The large number of existing documents and the production of a multitude of new ones every year raise important issues in efficient handling, retrieval and storage of these documents and the information which they contain. This has led to the emergence of new research domains dealing with the recognition by computers of the constituent elements of documents - including characters, symbols, text, lines, graphics, images, handwriting, signatures, etc. In addition, these new domains deal with automatic analyses of the overall physical and logical structures of documents, with the ultimate objective of a high-level understanding of their semantic content. We have also seen renewed interest in optical character recognition (OCR) and handwriting recognition during the last decade. Document analysis and recognition are obviously the next stage.

Automatic, intelligent processing of documents is at the intersections of many fields of research, especially of computer vision, image analysis, pattern recognition and artificial intelligence, as well as studies on reading, handwriting and linguistics. Although quality document related publications continue to appear in journals dedicated to these domains, the community will benefit from having this journal as a focal point for archival literature dedicated to document analysis and recognition.

This journal publishes articles of four primary types - original research papers, correspondence, overviews and summaries, and research notes. Special issues on active areas of research are encouraged. We welcome submissions in all areas related to document analysis and recognition.

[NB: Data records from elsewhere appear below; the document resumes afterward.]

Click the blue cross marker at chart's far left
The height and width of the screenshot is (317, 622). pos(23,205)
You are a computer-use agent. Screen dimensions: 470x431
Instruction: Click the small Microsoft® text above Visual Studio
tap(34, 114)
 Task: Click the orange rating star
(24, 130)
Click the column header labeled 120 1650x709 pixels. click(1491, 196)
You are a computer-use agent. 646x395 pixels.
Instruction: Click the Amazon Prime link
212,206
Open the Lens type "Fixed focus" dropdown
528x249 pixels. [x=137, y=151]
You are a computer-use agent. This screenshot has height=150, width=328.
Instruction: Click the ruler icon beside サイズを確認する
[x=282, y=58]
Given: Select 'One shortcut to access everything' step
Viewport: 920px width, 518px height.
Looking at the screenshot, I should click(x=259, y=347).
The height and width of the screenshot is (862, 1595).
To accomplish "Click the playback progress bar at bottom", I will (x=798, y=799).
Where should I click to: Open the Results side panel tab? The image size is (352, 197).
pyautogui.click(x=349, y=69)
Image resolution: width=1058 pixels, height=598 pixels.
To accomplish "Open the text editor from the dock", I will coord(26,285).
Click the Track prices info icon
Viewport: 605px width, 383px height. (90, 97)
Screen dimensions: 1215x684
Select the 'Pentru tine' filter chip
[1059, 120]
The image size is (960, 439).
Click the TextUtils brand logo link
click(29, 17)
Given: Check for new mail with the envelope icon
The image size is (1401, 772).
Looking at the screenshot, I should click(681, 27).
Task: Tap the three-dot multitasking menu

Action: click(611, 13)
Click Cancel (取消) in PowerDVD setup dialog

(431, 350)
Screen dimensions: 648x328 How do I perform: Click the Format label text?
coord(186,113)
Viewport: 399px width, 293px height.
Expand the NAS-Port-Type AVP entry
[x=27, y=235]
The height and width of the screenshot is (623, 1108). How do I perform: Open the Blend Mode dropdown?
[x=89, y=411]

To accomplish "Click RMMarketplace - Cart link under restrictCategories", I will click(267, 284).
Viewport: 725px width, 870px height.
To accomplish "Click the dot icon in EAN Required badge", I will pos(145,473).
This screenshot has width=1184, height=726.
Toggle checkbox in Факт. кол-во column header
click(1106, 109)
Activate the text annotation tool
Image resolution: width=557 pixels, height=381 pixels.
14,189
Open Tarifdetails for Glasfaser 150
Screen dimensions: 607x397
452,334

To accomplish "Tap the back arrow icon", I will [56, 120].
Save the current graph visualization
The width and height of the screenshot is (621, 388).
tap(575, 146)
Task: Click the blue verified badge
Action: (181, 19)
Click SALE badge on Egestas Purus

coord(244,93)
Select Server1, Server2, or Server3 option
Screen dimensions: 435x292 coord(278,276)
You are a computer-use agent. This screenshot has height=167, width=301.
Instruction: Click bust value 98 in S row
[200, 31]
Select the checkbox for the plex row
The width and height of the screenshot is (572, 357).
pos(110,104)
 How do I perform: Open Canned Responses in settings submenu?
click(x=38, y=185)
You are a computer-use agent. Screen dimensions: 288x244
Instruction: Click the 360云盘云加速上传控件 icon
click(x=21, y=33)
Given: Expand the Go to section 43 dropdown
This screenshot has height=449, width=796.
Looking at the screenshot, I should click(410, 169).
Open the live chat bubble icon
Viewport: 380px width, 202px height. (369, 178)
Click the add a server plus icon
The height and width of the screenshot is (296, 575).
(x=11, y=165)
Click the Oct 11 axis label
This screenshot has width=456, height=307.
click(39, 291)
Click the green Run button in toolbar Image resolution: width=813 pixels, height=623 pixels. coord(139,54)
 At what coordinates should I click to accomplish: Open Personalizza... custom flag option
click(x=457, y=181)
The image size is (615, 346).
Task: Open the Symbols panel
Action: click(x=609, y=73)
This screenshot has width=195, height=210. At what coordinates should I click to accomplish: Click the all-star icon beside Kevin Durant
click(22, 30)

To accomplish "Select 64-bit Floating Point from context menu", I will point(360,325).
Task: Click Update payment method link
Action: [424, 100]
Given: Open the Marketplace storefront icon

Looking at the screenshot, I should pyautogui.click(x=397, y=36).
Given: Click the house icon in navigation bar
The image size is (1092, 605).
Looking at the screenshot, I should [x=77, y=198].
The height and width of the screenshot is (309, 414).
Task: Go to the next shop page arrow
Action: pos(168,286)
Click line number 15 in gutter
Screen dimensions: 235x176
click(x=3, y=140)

New datasets to support document analysis research are generally of interest to the readership of IJDAR. Several conditions need to be satisfied first, however, before a paper presenting such a dataset will be considered for publication in the journal. (a) The dataset must be new, (b) The dataset must be freely available to the internationa l research community on a public repository, and (c) The dataset and its distribution must follow all applicable laws and regulations regarding personal data privacy and usage rights. In addition, a new dataset in-and-of-itself does not make a publishable paper. The paper must include, in addition, experimental results that illustrate and demonstrate the utility and significance of the new dataset.

Possible topics include:

- Document Image Processing

- Document Models

- Handwriting Models and Analysis

- Character and Word Recognition

- On-line Recognition

- Pen Based Computing

- Multi-lingual Processing

- Physical and Logical Analysis

- Graphics Recognition

- Map and Line Drawing Understanding

- Storage and Retrieval of Documents

- Text Analysis and Processing

- Natural Language Issues

- Information Extraction and Filtering

- Performance Evaluation

- Document Authentification and Validation

- Implementations, Applications and Systems

as well as non-traditional topics such as:

- Processing Text in Other Contexts

- Multimedia and Hypermedia Analysis

- Time Varying Documents

- Distributed Document Collections (Digital Libraries).